Не сказав ни слова обеим девушкам, за что он оскорбил графиню Ламот, он только простился с ними и быстро, без оглядки, все еще бледный выбежал из дома. Девушки кричали ему вслед, усиленно звали его, но он даже не обернулся.
«Куда? К кому? — мелькало у него в голове как сквозь туман. — К Рылееву! — решил он уже на полдороге. — Он начальник полиции! Ему себя и выдам».

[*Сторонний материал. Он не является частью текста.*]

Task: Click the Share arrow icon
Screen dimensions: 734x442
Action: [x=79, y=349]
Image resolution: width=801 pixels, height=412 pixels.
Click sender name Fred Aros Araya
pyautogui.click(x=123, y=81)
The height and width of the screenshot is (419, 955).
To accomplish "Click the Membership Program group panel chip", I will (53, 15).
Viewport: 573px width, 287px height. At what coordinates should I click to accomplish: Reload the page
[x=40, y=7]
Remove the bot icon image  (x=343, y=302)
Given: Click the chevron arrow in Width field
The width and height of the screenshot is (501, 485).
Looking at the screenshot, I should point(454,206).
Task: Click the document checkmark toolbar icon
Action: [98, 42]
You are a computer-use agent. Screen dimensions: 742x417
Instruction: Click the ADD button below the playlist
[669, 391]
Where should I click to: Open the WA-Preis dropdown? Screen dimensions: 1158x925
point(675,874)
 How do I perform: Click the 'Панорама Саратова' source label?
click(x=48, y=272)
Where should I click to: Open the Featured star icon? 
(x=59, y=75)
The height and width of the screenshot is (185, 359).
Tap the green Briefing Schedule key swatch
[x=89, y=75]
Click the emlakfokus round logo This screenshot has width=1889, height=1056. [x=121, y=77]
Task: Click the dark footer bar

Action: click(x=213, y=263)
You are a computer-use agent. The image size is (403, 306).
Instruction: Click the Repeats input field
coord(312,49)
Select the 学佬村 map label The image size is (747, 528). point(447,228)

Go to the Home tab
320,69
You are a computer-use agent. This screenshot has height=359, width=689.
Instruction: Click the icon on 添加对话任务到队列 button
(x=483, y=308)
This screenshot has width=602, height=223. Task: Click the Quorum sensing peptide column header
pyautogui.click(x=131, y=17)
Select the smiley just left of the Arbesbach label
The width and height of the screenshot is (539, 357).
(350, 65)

Между тем он шел быстро, бормотал, махая руками, и не замечал того, что на него оглядываются все прохожие… Так достиг он Царицына луга и пошел через него, очевидно не понимая и не зная, куда он идет… Шагая бессознательно вперед, он вдруг должен был остановиться перед оградой. Это был Летний сад.
Алексей оглянулся, отчасти пришел в себя и выговорил вслух:
— Что же я делаю! Где Рылеев? Где он живет… Что за сад…
Он стал озираться кругом себя и вдруг увидел у ворот ограды изящную позолоченную карету с цугом белых коней, а около них придворных лакеев, скороходов и двух кавалергардов верхом. Вокруг кареты была толпа зевак.
Сразу понял все Алексей и бросился к этой карете, огибая ограду.
— Сама судьба сюда привела… Это она! Она! — почти закричал он на бегу…
Действительно, из сада выходила государыня и после прогулки приближалась тихо к поданной карете в сопровождении одной фрейлины.